Amy está de pé, lançando travesseiros com manchas de baba em mim. Ela já está arrumada; é claro que está, ela não dormiu e bebeu energético, não champagne. O cabelo colorido está desbotado e foi penteado apenas com os dedos, enquanto ela disfarça os lábios inchados pelos beijos - que eu chamaria de fusão pela boca - que ela trocou com Erick durante a noite toda com gloss labial. Os olhos verdes são enérgicos e estão absurdamente abertos, e é bom que estejam assim, se ela piscar irá cair dura e dormir no chão, babando no assoalho sendo pisoteada por Langa, nosso Lulu-Da-Pomerânia, que poucos vão intender o nome, infelizmente.

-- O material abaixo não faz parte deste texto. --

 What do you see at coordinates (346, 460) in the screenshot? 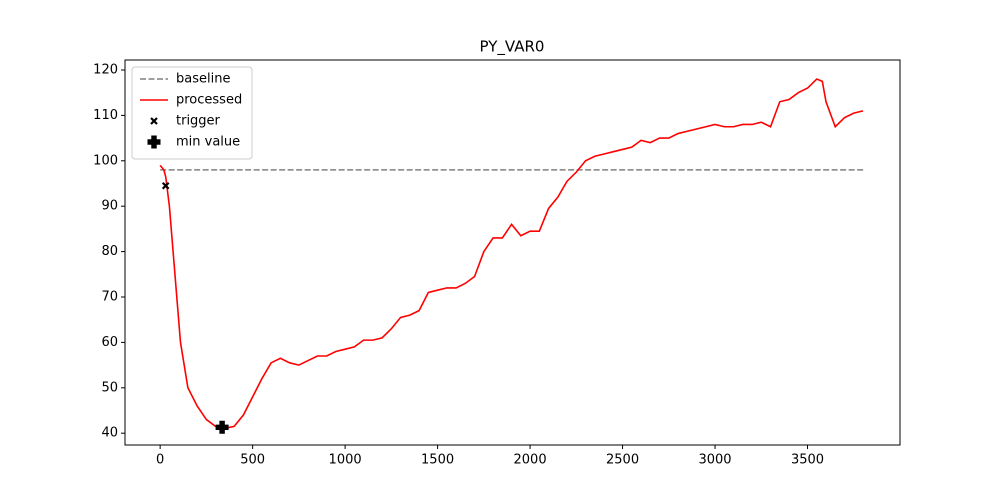
I see `x-tick-label: 1000` at bounding box center [346, 460].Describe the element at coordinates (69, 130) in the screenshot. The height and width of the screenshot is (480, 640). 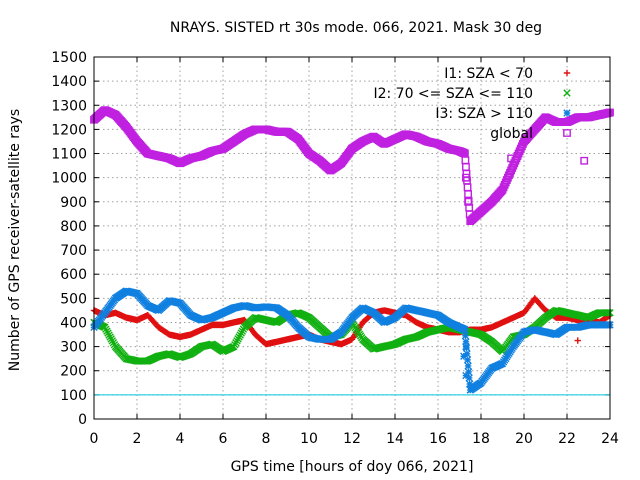
I see `y-tick-label: 1200` at that location.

- Amélia, nós temos aula hoje!

Solto um resmungo, seguido de um gemido de dor. Me enrolo das cobertas, me parecendo com um cadáver enrolado num burrito!

- Você não pode dizer que eu morri? Não seria difícil fingir isso, eu estou basicamente fazendo um cosplay de Emily da Noiva Cadáver.

- Acredite em mim, eu adoraria, a sua cara está até azul! Mas você sabe que não pode deixar a matéria atrasar! se não você vai ficar mais um ano presa no manicômio! - O manicômio é a faculdade, e é muito triste saber que fui eu que quase fundi a minha bunda com a cadeira de tanto ficar sentada estudando para conseguir entrar aqui; sofrer por mais sofrimento; Van Gogh com certeza está se revirando no túmulo por me ver reclamar; ele morreu num hospício, e eu estou reclamando de uma prova. 

Espera... a minha cara está azul?

- Azul?

- É, tudo azul.

A desgraçada está mesmo rindo da minha cara? Ela que me enfurnou em um carro de Uber tarado para ir a uma festa do outro lado da cidade! Me levanto como se tivesse tomado cinquenta latas de energético - na verdade, se eu tomasse cinquenta latas de energético morreria, mas vamos fingir que a ciência não existe -, correndo desesperada para o banheiro. Merda! A sombra azul que usei ontem está borrada pelos cantos dos olhos e bochechas, o rímel escorreu e meu batom petrificou na minha boca! eu pareço duas coisas, uma palhaça e a Pablo Vitar! Para piorar, eu sinto o cheiro repugnante de vômito, e para o meu espanto ele ainda está na banheira, parece que o pé de elefante de Chernobyl se materializou no ralo. Quero vomitar outra vez, mas tudo que eu consigo fazer é encher a banheira de água e shampoo e entrar no banho - no chuveiro, claro, eu ainda não perdi a minha racionalidade para pisar no meu próprio vômito, seria muito, mas muito nojento! -  para manter o mínimo de sanidade.